§ **DOCUMENT EXTRACT**:
|---|

For those of you who work with teens or whose own teens smoke, any ideas on how to combat this? I always think it is sad to visit high schools and see groups of teens huddled after school a block or two from the school lighting up, as if they were waiting all day for that puff.

56 comments Add your comment

AJinCobb

July 12th, 2010
6:03 pm

@David S,

I’m grateful that my Catholic-school-educated father was so horrified, as a college freshman, by the academic shoddiness of his K-12 education compared with his publicly educated contemporaries, that he insisted on sending his children to public schools. The fanciful criticisms of “government school” opponents are just vicariously embarrassing. Give it a rest.

Ole Guy

July 12th, 2010
11:07 pm

Dave, I would imagine that any 48-hour period within the confines of one of the “better” penal institutions would convince anybody…you, your kids…anybody that the “inconveniences” of regimentation and the imposition of zero tolerance policies in our schools in no way whatsoever mirror life hind’ bars.

In the “good ole days”, gangs were called cliques, violence came in the form of school yard fights in which no one dared to be determined to have any sort of advantage…size, fighting ability, most-certainly no weapons…and drugs, on campus, were generally restricted to perhaps a bottle of booze disguised as a bottle of cough meds. Weekends, of course, were reserved for swipin’ a bottle from the ole man’s liquor locker and, if and when Mary Jane was willing, a little boom boom down by the lake.

Kids were probably no more, or no less screwed up back then than they seem to be today. I believe that is refered to as normal behavior in the confusion of growing up.

The big difference lies in parental willingness to do the job of parents…of parental willingness to teach their kid(s) the meaning of responsibility, consequence, and honor. As far as I’m concerned, those very concepts vaporized from the very fabric of human endeavor many years ago…consequently, the very parents who are expected to pass on these traits themselves probably have little, if any clue.

I don’t know where the answers are…hell, I’m retired; I’ve busted my spheroids getting my little world in order. Earlier efforts at imposing a resurgence of the “ole ways” has been met with all kinds of resistance, from the administrative levels to the “trenches” of reality.

|---|

§ **DATA SECTION**:
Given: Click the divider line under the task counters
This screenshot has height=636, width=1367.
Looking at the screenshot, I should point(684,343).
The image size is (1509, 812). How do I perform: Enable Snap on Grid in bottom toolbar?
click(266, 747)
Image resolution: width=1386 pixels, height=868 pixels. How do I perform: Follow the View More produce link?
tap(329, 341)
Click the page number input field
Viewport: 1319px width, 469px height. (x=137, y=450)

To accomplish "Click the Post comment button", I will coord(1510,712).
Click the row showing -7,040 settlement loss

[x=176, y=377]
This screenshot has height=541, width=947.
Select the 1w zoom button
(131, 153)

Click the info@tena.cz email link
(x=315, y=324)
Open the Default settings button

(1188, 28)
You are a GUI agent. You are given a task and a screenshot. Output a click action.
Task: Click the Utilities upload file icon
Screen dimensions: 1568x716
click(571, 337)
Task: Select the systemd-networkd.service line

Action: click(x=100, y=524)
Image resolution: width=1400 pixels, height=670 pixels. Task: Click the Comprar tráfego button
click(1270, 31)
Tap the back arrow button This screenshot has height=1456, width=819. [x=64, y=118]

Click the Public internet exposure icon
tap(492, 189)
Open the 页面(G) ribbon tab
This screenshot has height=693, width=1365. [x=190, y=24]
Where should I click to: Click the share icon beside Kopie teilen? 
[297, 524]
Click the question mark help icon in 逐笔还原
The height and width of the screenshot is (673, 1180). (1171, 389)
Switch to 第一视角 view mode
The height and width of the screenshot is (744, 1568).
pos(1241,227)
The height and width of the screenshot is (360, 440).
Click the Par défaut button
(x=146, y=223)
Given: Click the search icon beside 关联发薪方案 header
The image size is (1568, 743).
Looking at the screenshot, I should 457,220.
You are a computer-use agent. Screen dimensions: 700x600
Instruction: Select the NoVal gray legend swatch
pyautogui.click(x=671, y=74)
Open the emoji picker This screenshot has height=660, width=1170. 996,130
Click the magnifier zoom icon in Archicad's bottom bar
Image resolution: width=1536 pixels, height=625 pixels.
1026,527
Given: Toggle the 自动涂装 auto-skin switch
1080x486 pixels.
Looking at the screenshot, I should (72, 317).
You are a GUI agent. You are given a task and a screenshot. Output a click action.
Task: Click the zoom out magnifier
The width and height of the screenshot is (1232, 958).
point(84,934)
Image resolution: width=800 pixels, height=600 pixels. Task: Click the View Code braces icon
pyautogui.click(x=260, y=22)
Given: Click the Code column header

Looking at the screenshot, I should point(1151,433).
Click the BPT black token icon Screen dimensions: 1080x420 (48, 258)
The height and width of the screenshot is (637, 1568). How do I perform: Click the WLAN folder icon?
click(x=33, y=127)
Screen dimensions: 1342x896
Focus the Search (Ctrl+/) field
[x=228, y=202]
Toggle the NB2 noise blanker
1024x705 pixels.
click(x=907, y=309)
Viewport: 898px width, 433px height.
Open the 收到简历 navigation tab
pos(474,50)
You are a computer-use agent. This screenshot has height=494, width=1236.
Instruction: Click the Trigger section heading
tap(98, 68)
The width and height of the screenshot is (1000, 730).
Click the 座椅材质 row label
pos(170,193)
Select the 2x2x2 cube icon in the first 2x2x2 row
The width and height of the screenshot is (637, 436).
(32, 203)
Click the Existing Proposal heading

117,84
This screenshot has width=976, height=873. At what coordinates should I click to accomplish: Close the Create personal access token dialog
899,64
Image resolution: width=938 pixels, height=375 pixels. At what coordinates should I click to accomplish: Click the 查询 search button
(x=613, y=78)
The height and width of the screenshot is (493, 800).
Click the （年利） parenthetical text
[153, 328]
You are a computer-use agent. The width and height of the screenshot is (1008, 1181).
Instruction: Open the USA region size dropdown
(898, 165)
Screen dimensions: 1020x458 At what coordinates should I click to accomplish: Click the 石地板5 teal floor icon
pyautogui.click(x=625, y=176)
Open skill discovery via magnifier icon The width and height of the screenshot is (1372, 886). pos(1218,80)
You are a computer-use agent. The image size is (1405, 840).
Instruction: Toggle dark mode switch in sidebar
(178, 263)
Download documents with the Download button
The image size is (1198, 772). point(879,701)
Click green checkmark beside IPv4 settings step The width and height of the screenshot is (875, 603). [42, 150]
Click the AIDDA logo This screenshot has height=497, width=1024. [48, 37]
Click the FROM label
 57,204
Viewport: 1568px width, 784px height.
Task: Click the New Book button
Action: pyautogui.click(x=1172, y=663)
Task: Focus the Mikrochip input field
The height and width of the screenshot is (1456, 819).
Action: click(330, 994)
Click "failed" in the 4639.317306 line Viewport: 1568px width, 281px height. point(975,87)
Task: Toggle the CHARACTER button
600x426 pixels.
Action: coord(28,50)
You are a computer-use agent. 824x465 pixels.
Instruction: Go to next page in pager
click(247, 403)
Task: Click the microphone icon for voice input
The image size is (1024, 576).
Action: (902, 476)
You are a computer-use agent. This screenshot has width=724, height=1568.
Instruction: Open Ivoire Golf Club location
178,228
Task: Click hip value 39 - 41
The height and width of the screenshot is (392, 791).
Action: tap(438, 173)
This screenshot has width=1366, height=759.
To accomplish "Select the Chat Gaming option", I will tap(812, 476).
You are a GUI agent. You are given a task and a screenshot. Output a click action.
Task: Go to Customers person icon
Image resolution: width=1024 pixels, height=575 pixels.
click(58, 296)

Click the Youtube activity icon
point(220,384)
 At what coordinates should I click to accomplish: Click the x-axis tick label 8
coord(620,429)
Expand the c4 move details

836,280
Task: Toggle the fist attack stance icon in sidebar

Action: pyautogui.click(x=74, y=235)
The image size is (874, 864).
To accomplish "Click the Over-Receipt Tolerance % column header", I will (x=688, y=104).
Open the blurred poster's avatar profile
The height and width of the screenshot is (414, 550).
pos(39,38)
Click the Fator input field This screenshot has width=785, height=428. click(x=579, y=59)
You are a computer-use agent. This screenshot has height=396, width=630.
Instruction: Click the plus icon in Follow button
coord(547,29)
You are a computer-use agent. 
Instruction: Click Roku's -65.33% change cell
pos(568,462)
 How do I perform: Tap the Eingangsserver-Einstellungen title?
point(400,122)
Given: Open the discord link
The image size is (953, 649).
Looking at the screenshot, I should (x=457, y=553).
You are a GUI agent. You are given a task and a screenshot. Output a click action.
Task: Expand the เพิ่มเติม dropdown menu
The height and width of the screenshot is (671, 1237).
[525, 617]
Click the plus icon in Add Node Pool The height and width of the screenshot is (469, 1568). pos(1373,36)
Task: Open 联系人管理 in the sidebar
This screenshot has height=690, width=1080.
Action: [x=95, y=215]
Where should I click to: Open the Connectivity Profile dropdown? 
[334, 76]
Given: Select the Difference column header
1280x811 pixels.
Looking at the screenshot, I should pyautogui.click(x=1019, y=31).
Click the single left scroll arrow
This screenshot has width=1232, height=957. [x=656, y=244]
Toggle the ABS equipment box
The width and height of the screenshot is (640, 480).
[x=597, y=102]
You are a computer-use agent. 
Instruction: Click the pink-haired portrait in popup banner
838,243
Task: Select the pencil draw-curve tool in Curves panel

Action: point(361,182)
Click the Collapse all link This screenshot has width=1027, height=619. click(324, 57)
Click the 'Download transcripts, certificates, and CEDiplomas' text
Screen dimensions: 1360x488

|---|

§ **QUESTIONS ON THE MATERIAL**:
a) According to the teen smoking comment thread, how many comments had been posted?
b) Write a continuation of the teen smoking comment thread, starting after its last sentence.
The material stands apart from the teen smoking comment thread and is not connected to it.

§ **RESULTS OF THE TASKS**:
a) 56 comments

b)
Dave, I know not your station nor your status, but please don’t go stiring up the bees’ nest by comparing life in the public schools to that of prisons. There’s more than enough stupidity to go around.

Ole Guy

July 13th, 2010
12:00 pm

Child of the 60s, I to let a few stogies at those Friday Night beer busts…WHY? For none other then to look cool.

The reasons for discontinueing the smokes were two-fold:

* That wonderful morning-after taste like the entire Chinese Army had marched through your mouth with dirty socks on was so-enhanced by the residue of “terbaccee”.

* An early lesson in economics and personal fiscal policy had me thoroughly convinced that I would much rather spend the money on a few extra beers. That lesson came in the form of my Dad, and my part-time job, refusing me any additional funding.

When I went on active duty, everyone said I would start smoking like a stove…never happened!

richard laughter

August 15th, 2010
6:45 pm

i can see the point of veiw of both sides. i understand some parents of the younger students dont want their kids getting a hold of it but if the student is 18 what does it matter? they are an adult and it is there choice. also high school is a very stressful place with everyone going on about doing something with your life and making good grades. you should just be glad its isnt something worse like crack or meth. to the sirs who wrote this i detect a major biased and you need to cut the crap because thats bad journalism. yu seem to have no regard for the writes of our young americans and your veiws should be thrown into the garbage.

richard laughter

August 15th, 2010
6:49 pm

thought i should include that the last comment was made for the writers of the article not the writer of the topic.